WHAT TO DO
Rewrite the listing below with "Gamble" swapped for "Bet" wherever it occurs, and leave everything else unchanged.

MATERIAL PROVIDED
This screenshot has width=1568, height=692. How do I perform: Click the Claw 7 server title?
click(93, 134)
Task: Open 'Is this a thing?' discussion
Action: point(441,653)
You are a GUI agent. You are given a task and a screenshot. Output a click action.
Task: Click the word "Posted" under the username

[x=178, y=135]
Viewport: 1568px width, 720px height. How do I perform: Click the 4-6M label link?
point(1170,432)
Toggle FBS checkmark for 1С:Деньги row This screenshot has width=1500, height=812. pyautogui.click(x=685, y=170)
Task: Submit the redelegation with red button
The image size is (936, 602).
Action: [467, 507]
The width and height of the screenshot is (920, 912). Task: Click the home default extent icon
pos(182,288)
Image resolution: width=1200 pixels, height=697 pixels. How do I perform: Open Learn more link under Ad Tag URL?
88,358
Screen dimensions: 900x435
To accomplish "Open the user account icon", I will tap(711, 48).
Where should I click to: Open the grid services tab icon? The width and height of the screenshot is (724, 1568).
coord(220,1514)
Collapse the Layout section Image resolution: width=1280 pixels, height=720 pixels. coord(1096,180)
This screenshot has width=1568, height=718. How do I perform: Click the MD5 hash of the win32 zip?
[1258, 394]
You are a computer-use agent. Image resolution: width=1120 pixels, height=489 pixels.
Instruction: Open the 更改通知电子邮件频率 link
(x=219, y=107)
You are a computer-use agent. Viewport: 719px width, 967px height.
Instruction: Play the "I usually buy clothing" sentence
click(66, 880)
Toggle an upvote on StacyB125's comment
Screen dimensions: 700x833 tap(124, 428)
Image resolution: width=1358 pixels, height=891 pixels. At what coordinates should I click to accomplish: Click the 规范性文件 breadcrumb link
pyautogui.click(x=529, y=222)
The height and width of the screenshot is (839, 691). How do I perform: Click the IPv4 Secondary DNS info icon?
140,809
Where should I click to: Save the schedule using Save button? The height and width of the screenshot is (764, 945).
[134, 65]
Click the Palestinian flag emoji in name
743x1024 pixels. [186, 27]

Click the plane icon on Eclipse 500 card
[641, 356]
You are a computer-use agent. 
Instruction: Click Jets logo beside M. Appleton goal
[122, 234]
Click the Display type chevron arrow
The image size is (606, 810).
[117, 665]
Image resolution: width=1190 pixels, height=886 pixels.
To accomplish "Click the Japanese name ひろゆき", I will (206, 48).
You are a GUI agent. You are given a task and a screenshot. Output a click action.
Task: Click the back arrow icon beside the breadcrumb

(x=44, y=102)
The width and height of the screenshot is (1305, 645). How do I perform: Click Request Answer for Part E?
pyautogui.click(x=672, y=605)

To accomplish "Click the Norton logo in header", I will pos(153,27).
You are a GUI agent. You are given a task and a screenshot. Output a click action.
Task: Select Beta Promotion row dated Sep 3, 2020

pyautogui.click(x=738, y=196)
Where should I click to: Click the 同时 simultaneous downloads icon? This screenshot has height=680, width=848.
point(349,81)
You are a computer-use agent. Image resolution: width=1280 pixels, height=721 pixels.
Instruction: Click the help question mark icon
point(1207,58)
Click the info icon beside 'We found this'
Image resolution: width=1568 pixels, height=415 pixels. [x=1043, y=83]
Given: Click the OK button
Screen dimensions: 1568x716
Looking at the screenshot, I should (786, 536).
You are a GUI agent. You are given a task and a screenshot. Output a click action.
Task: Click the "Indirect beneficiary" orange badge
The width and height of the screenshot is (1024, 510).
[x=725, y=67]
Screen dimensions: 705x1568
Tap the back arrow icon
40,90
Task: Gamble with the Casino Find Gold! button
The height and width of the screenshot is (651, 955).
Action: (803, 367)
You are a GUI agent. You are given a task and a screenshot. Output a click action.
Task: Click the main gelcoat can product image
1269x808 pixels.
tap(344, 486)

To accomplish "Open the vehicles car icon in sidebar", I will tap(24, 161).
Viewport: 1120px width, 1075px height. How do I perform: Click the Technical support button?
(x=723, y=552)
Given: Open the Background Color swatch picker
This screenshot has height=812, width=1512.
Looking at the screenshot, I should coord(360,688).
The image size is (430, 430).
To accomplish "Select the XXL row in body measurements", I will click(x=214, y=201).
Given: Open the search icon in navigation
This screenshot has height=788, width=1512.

FINISHED ANSWER
This screenshot has width=1568, height=692. How do I perform: Click the Claw 7 server title?
click(93, 134)
Task: Open 'Is this a thing?' discussion
Action: point(441,653)
You are a GUI agent. You are given a task and a screenshot. Output a click action.
Task: Click the word "Posted" under the username

[x=178, y=135]
Viewport: 1568px width, 720px height. How do I perform: Click the 4-6M label link?
point(1170,432)
Toggle FBS checkmark for 1С:Деньги row This screenshot has width=1500, height=812. pyautogui.click(x=685, y=170)
Task: Submit the redelegation with red button
The image size is (936, 602).
Action: [467, 507]
The width and height of the screenshot is (920, 912). Task: Click the home default extent icon
pos(182,288)
Image resolution: width=1200 pixels, height=697 pixels. How do I perform: Open Learn more link under Ad Tag URL?
88,358
Screen dimensions: 900x435
To accomplish "Open the user account icon", I will tap(711, 48).
Where should I click to: Open the grid services tab icon? The width and height of the screenshot is (724, 1568).
coord(220,1514)
Collapse the Layout section Image resolution: width=1280 pixels, height=720 pixels. coord(1096,180)
This screenshot has width=1568, height=718. How do I perform: Click the MD5 hash of the win32 zip?
[1258, 394]
You are a computer-use agent. Image resolution: width=1120 pixels, height=489 pixels.
Instruction: Open the 更改通知电子邮件频率 link
(x=219, y=107)
You are a computer-use agent. Viewport: 719px width, 967px height.
Instruction: Play the "I usually buy clothing" sentence
click(66, 880)
Toggle an upvote on StacyB125's comment
Screen dimensions: 700x833 tap(124, 428)
Image resolution: width=1358 pixels, height=891 pixels. At what coordinates should I click to accomplish: Click the 规范性文件 breadcrumb link
pyautogui.click(x=529, y=222)
The height and width of the screenshot is (839, 691). How do I perform: Click the IPv4 Secondary DNS info icon?
140,809
Where should I click to: Save the schedule using Save button? The height and width of the screenshot is (764, 945).
[134, 65]
Click the Palestinian flag emoji in name
743x1024 pixels. [186, 27]

Click the plane icon on Eclipse 500 card
[641, 356]
You are a computer-use agent. 
Instruction: Click Jets logo beside M. Appleton goal
[122, 234]
Click the Display type chevron arrow
The image size is (606, 810).
[117, 665]
Image resolution: width=1190 pixels, height=886 pixels.
To accomplish "Click the Japanese name ひろゆき", I will (206, 48).
You are a GUI agent. You are given a task and a screenshot. Output a click action.
Task: Click the back arrow icon beside the breadcrumb

(x=44, y=102)
The width and height of the screenshot is (1305, 645). How do I perform: Click Request Answer for Part E?
pyautogui.click(x=672, y=605)

To accomplish "Click the Norton logo in header", I will pos(153,27).
You are a GUI agent. You are given a task and a screenshot. Output a click action.
Task: Select Beta Promotion row dated Sep 3, 2020

pyautogui.click(x=738, y=196)
Where should I click to: Click the 同时 simultaneous downloads icon? This screenshot has height=680, width=848.
point(349,81)
You are a computer-use agent. Image resolution: width=1280 pixels, height=721 pixels.
Instruction: Click the help question mark icon
point(1207,58)
Click the info icon beside 'We found this'
Image resolution: width=1568 pixels, height=415 pixels. [x=1043, y=83]
Given: Click the OK button
Screen dimensions: 1568x716
Looking at the screenshot, I should (786, 536).
You are a GUI agent. You are given a task and a screenshot. Output a click action.
Task: Click the "Indirect beneficiary" orange badge
The width and height of the screenshot is (1024, 510).
[x=725, y=67]
Screen dimensions: 705x1568
Tap the back arrow icon
40,90
Task: Bet with the Casino Find Gold! button
The height and width of the screenshot is (651, 955).
Action: (803, 367)
You are a GUI agent. You are given a task and a screenshot. Output a click action.
Task: Click the main gelcoat can product image
1269x808 pixels.
tap(344, 486)

To accomplish "Open the vehicles car icon in sidebar", I will tap(24, 161).
Viewport: 1120px width, 1075px height. How do I perform: Click the Technical support button?
(x=723, y=552)
Given: Open the Background Color swatch picker
This screenshot has height=812, width=1512.
Looking at the screenshot, I should coord(360,688).
The image size is (430, 430).
To accomplish "Select the XXL row in body measurements", I will click(x=214, y=201).
Given: Open the search icon in navigation
This screenshot has height=788, width=1512.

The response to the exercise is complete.